“Genişliği gökler ve yer kadar olan Cennetin kendileri için hazırlandığı muttakiler, bollukta ve darlıkta infak ederler ve öfkelerini yutarlar” (Alu İmran, 3/134).
Öfke kızgınlıktan dolayı kalbin alevlenmesi halidir. Onun yenilmesi ise kişinin kendisini sabra yöneltip tutması ve öfkenin herhangi bir etkisini ortaya çıkarmamasıdır.
“Öfkeyi yutmak insanın zarar gördüğü insanlara karşı kalbinde duyduğu yakıcı intikam hissini, intikama gücü yettiği halde tutup kalbinden taşmasını ve çıkmasını engellemek, intikam almayıp sabır ile onu hazmetmektir” (Elmalılı, M.Hamdi Yazır, Hak Dini Kur’an Dili, II, 1177).
Rasulullah bir hususta şöyle buyuruyor: “İntikamını almaya kadir olduğu halde öfkesine hâkim olan kimseyi Cenab-ı Allah Kıyamet günü bütün mahlûkatın huzurunda çağırır ve dilediği huriyi almakta onu serbest bırakır” (Tirmizi, Birr, 74).

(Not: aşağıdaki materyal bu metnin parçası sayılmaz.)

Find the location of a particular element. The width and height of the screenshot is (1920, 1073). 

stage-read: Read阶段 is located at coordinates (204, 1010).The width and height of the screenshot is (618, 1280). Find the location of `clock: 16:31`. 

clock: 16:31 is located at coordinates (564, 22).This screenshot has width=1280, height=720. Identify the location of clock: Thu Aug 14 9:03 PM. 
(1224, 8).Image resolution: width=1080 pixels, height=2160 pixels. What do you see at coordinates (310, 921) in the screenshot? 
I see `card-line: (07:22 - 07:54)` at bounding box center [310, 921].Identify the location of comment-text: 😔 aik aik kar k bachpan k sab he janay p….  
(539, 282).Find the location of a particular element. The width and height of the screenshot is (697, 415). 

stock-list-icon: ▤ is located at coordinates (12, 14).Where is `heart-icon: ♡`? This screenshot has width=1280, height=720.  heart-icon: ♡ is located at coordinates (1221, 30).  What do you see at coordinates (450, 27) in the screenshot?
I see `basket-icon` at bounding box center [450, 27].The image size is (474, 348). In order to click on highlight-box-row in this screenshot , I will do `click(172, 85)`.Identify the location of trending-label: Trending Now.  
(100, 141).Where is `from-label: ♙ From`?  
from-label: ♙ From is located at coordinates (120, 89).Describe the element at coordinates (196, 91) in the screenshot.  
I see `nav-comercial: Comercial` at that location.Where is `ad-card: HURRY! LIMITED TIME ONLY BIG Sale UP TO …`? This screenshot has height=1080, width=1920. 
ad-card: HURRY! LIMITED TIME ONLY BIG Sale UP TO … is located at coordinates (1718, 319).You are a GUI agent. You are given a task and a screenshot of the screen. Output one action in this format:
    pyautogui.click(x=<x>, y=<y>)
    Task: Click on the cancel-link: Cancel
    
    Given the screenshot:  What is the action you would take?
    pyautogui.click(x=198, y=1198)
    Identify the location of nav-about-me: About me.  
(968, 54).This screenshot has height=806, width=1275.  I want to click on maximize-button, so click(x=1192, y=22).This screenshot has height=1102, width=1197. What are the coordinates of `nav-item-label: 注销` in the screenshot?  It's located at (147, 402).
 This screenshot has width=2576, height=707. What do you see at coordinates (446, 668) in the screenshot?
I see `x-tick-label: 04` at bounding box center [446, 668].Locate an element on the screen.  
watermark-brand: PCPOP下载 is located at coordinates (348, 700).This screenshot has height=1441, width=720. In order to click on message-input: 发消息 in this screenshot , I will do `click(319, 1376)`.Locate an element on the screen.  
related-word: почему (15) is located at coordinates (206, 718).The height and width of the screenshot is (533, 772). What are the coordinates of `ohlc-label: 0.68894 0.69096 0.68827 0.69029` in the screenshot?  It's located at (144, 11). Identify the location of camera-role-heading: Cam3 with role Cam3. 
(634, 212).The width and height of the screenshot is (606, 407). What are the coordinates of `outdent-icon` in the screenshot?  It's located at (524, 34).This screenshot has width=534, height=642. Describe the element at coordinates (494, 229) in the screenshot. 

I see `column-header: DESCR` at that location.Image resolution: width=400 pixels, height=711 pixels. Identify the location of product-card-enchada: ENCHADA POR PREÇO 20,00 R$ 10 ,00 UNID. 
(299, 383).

Yine başka bir hadiste Rasulullah:
“İntikam almaya gücü yettiği halde öfkesini tutan kimsenin kalbini Allahu Teâlâ hazretleri emniyet hissi ve iman ile doldurur” (Ebu Davud Edeb, 3).
Onlar İnsanları Bağışlarlar
“O takvâ sahipleri ki, bollukta da darlikta da Allah için harcarlar; öfkelerini yutarlar ve insanları affederler. Allah da güzel davranışta bulunanları sever.” (Ali İmran 134.)
(O muttakiler) insanları bağışlayanlardır” (Âli İmran, 3/134).
Öfkelerini yenmekle insanları bağışlamak birbirini izleyen özelliklerdir. Öfkeyi yenmenin pratik olarak görünüşü insanları affetmektir. Yani affetmek, öfkeyi yutmanın pratik bir tezahürüdür.
Af ve bağışlama, meşru hakkından vazgeçme veya onu teberru etme, Kur’an’ın tavsiye ettiği bir davranıştır. Hakkı olduğu hâlde birşeyi almamak, ya da infak konusunda muhtaç olanlara fazlasıyla bağışta bulunmak, ya da kendisine kötülük edenden intikam almayıp bağışlamak, Allah’ın muttaki kulunu bağışlamasına sebep olacaktır. (Bak. Bakara: 2/3, 177, Âl-i İmran: 3/134.) (H. Kerim Ece, Takva Bilinci)
Kur’an, kararlaştırılmış bir mehire rağmen gerdek gerçekleşmeden boşanan kadınların mehrin yarısına sahip olacaklarını söylüyor ve şunu ilâve ediyor:
“Sizin tümünü (veya fazlasını) bağışlamanız (af) takvaya daha yakındır…” (Bak. Bakara: 2/177.)